-------- SELECTED TEXT --------
A Type of Parable: Allegory
Let's get back to what I was saying about "the foundation [of haOlam7the world]". The point is - and only is - Yah'shua (Jesus) is pointing us back to a time very, very, very long ago when nearly all external, verbal communication was by means of imagery, and this might be important to bear in mind as we read the oldest book in the Bible, Genesis, not to meantion the last one in the Bible, Revelation, which is very like the beginning of Genesis in so many ways because it is itself jam-packed with a particular kind of parablolic imagery called allegory.
Example of the 'Bride of Christ'
The best example of that, no doubt, is Christ's description of us - collectively - as the 'Bride of Christ' which so many Westerners distort by romanticising our relationship with Messiah as though we were His literal 'wife' as individuals (in fact, a heinous adulterous notion) which is why it is easier for women to 'fall in love' with Christ but not (except very feminised) men, for obvious reasons. This picture is not a picture of our individual but of our corporate or collective relationship with the Messiah! The 'Bride of Christ' is not a literal human being, something the egocetric, individualistic Western mind finds hard not to view it as. The kind of ahavah/chesed/agapé-type love Christ demands of us is much loftier than romantic or sensual eros-type love. The use of the parable, and the allegorical kind of parable in this example, is a comparison only of certain aspects of something literal, tangible and usually visible, namely our own human unions.
This allegory is supposed to be taken symbolically, not literally, and should conjure up an image of our own literal marriages
The Bride of Messiah/Body of Christ Example
Thus we, the born-again, spiritually regenerated, practiced Torah-obedient (Song of Moses), faith-filled (Song of the Lamb) recipients of New Creation, are supposed to be like a true biblical wife - like a fully submitted and obedient wife to her husband - because of the intensity and depth of the emotional, romantic and sexual connection that true earthly, Adamic husbands and wives are supposed to share with without our relationship to Christ being in any literal sense 'romantic' or 'sexual' because our echad union with Messiah is as intense yet not physical. Nothing more. It's of the spirit. Not only that but the imagery, shockingly for Westerners steeped in Romanism, is polygamous too since there is more than one of us who comprise the Body of Christ, more than one of us who is the allegorical 'Bride', who have to learn to cooperatively serve together, like Jacob's family, or Abraham's, or David's, as we are taught in the summer and spring festivals of Messianic Israel. And that isn't at all easy, and often messy, but absolutelly necessary for spiritual growth. That's why we're not allowed to make excuses not to be part of a local assembly or spiritual family. Thus the imagery of the Messianic Bride is a polygamous one like Jacob's, not Isaac's, but scaled up in the allegory because so many millions are saved. Go figure. It's not a hard equation to solve. Do you yet see what it's all pointing to? Collective salvation, not mere 1-to-1 and that's why we have to learn to get on, and thrive, with many. It's a big Family!
-------- DATA EXTRACT --------
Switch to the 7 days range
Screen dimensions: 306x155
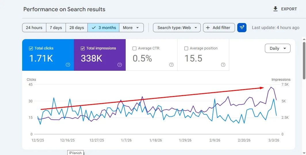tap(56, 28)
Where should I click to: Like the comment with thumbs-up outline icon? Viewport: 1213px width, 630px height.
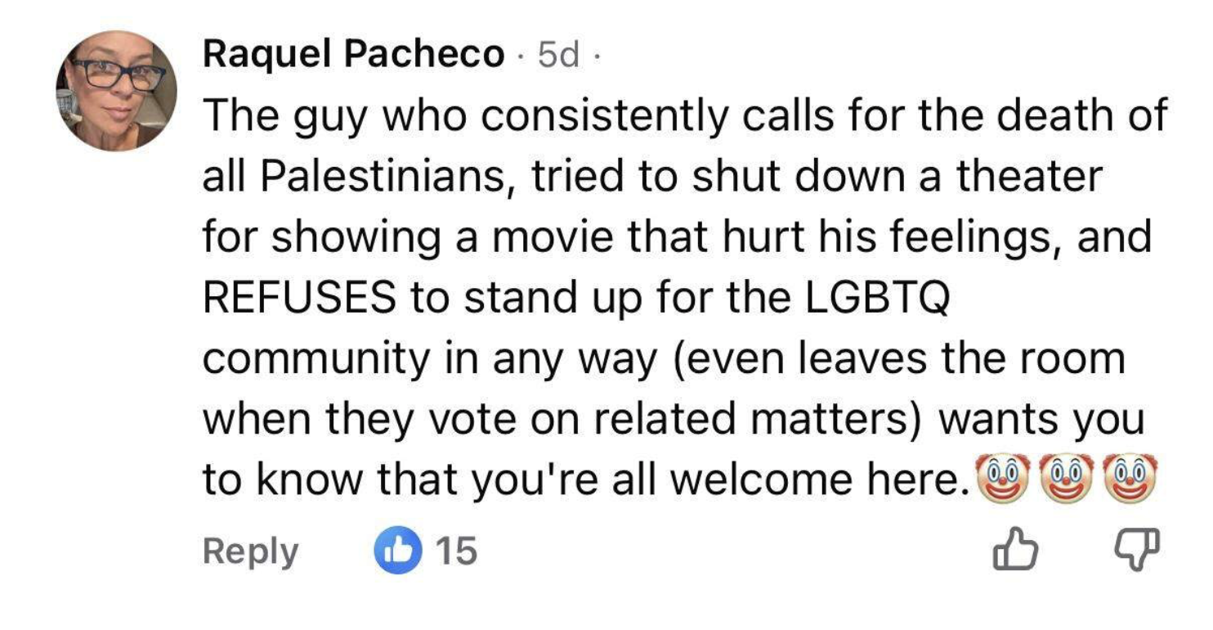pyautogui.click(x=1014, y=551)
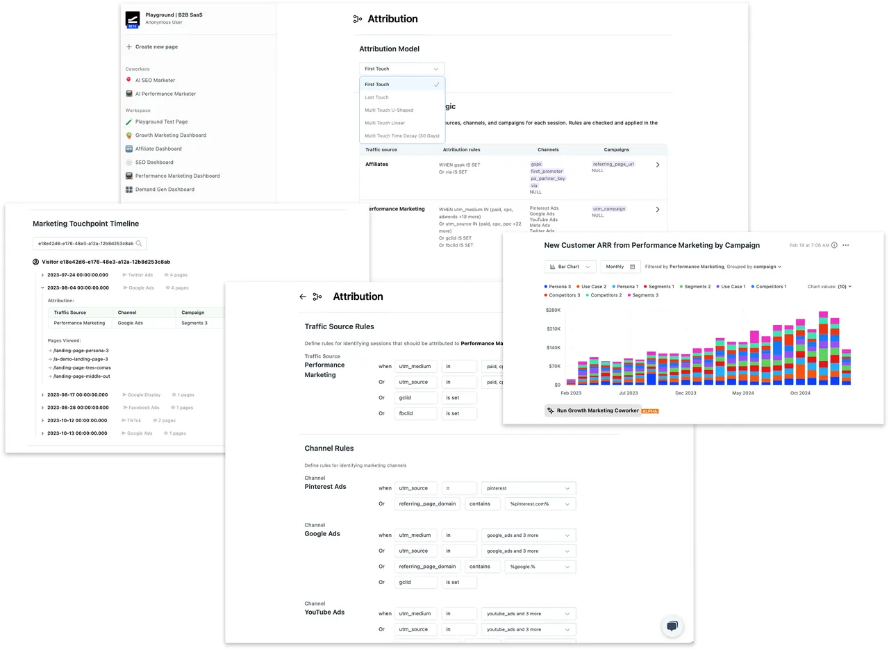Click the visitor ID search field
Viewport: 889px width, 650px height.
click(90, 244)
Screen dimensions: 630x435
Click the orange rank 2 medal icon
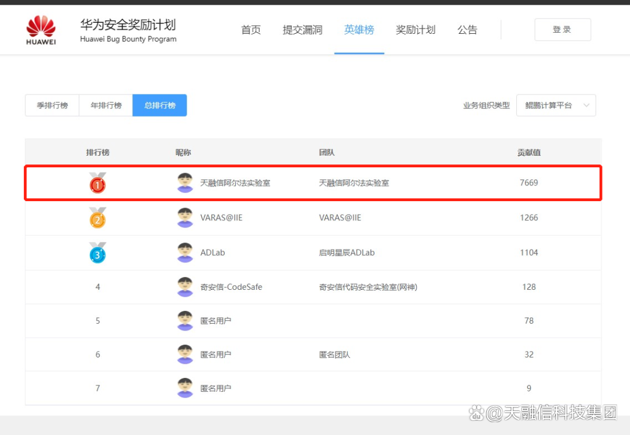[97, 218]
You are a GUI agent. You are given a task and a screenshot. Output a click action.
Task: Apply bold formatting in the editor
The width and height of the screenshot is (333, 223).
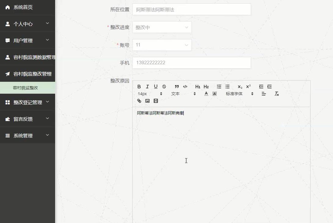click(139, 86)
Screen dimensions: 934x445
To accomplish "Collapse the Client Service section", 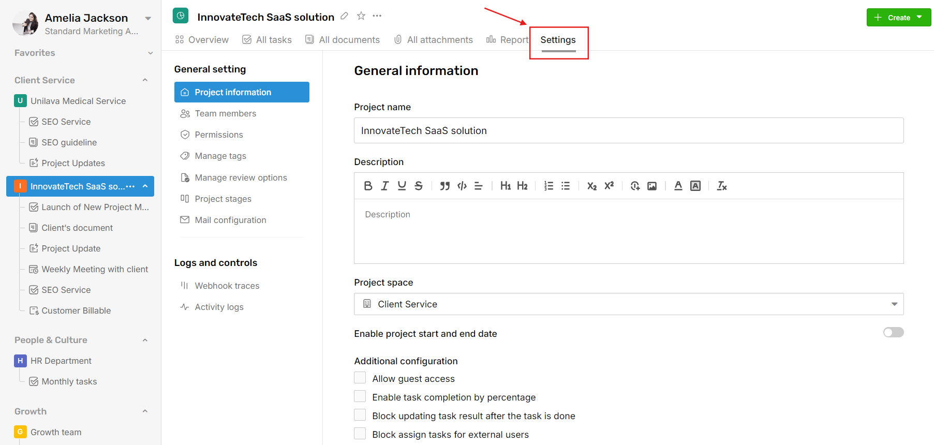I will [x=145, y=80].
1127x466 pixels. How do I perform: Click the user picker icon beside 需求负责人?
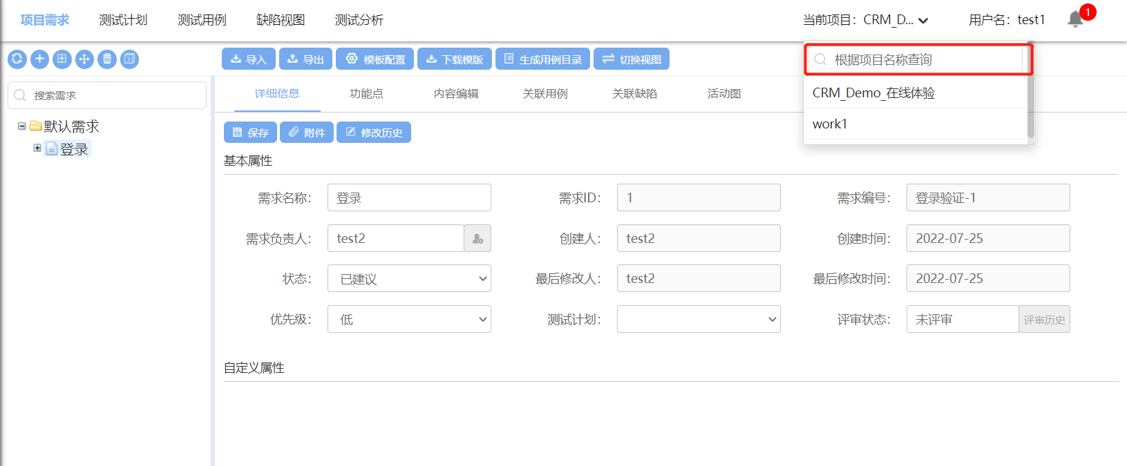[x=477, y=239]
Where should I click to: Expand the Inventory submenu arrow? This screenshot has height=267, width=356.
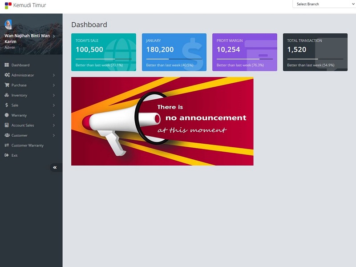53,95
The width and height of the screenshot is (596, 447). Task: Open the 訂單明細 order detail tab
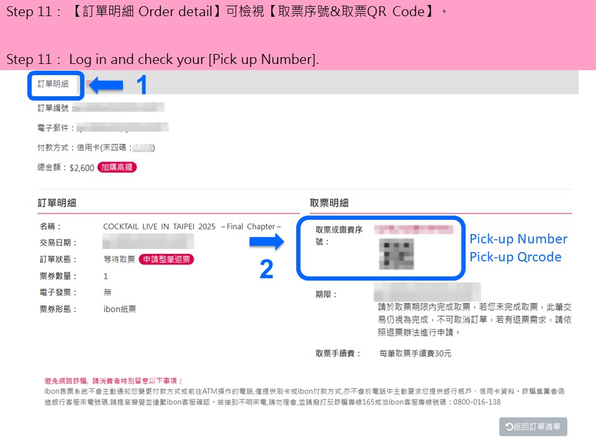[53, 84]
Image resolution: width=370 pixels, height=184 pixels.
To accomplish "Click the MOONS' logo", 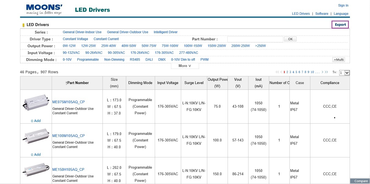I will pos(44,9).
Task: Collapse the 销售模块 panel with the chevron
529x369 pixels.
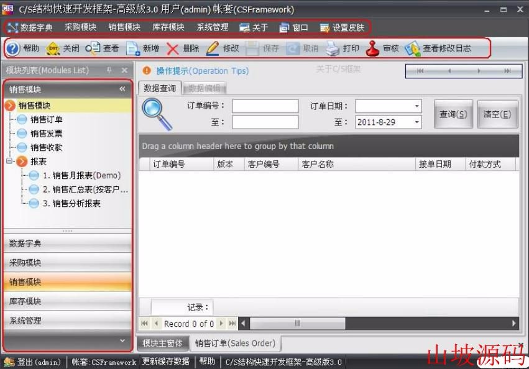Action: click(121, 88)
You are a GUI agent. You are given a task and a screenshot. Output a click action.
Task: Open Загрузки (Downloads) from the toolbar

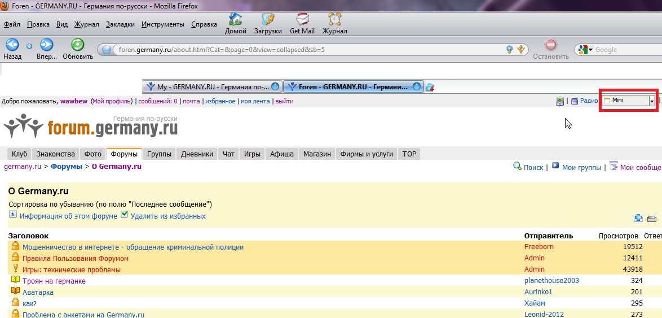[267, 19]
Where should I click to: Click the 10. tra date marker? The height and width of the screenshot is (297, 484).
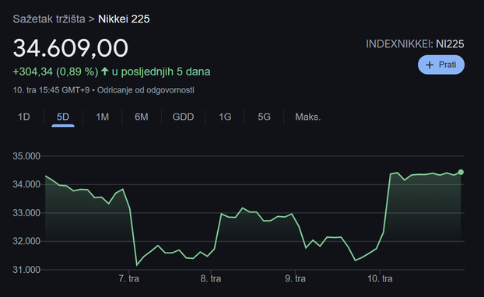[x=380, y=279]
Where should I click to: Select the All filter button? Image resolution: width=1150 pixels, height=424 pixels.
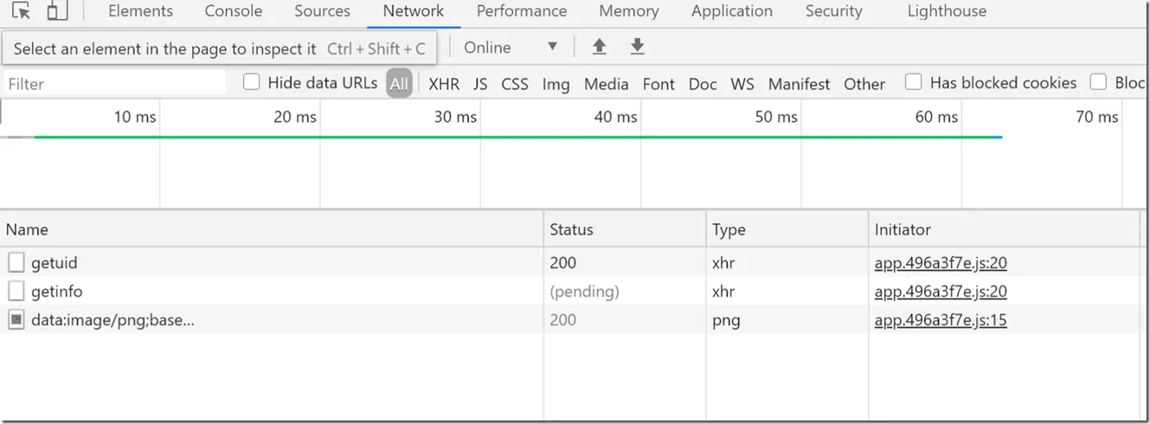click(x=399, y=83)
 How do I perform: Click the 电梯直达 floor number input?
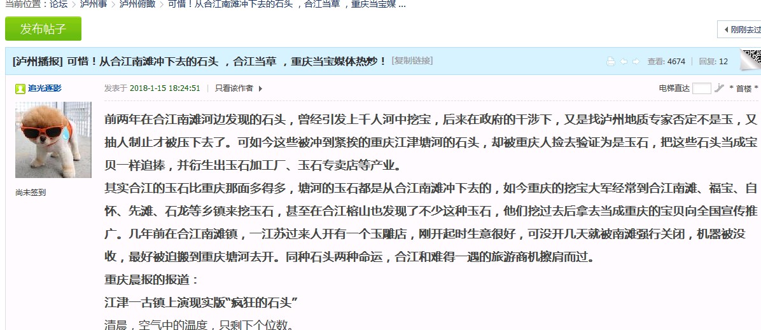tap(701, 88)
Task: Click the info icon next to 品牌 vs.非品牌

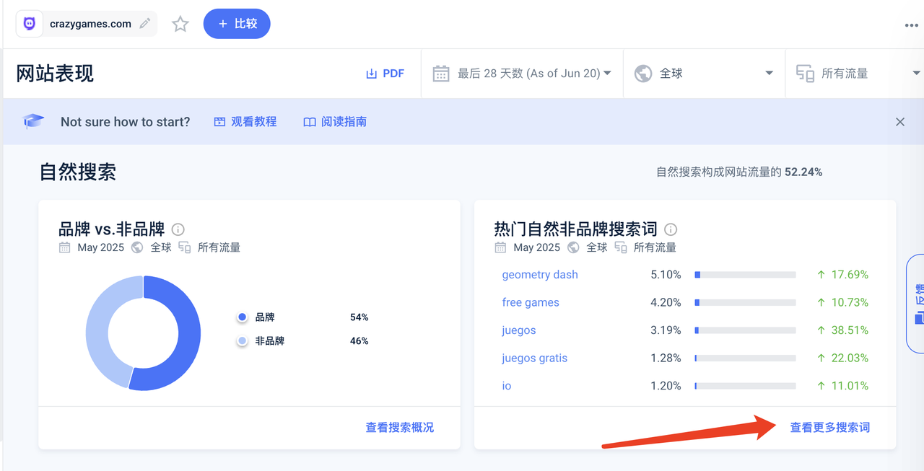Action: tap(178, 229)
--------
* CHECK YOUR UNDERSTANDING:
**A)** Translate this sentence from the text on the Bride of Christ allegory into Spanish: "The kind of ahavah/chesed/agapé-type love Christ demands of us is much loftier than romantic or sensual eros-type love."
**B)** From the text on the Bride of Christ allegory, quote the passage from "A Type of Parable: Allegory" up to and including "imagery called allegory.".

* OUTPUTS BY TASK:
**A)** El tipo de amor ahavah/chesed/agapé que Cristo nos exige es mucho más elevado que el amor romántico o sensual de tipo eros.

**B)**
A Type of Parable: Allegory
Let's get back to what I was saying about "the foundation [of haOlam7the world]". The point is - and only is - Yah'shua (Jesus) is pointing us back to a time very, very, very long ago when nearly all external, verbal communication was by means of imagery, and this might be important to bear in mind as we read the oldest book in the Bible, Genesis, not to meantion the last one in the Bible, Revelation, which is very like the beginning of Genesis in so many ways because it is itself jam-packed with a particular kind of parablolic imagery called allegory.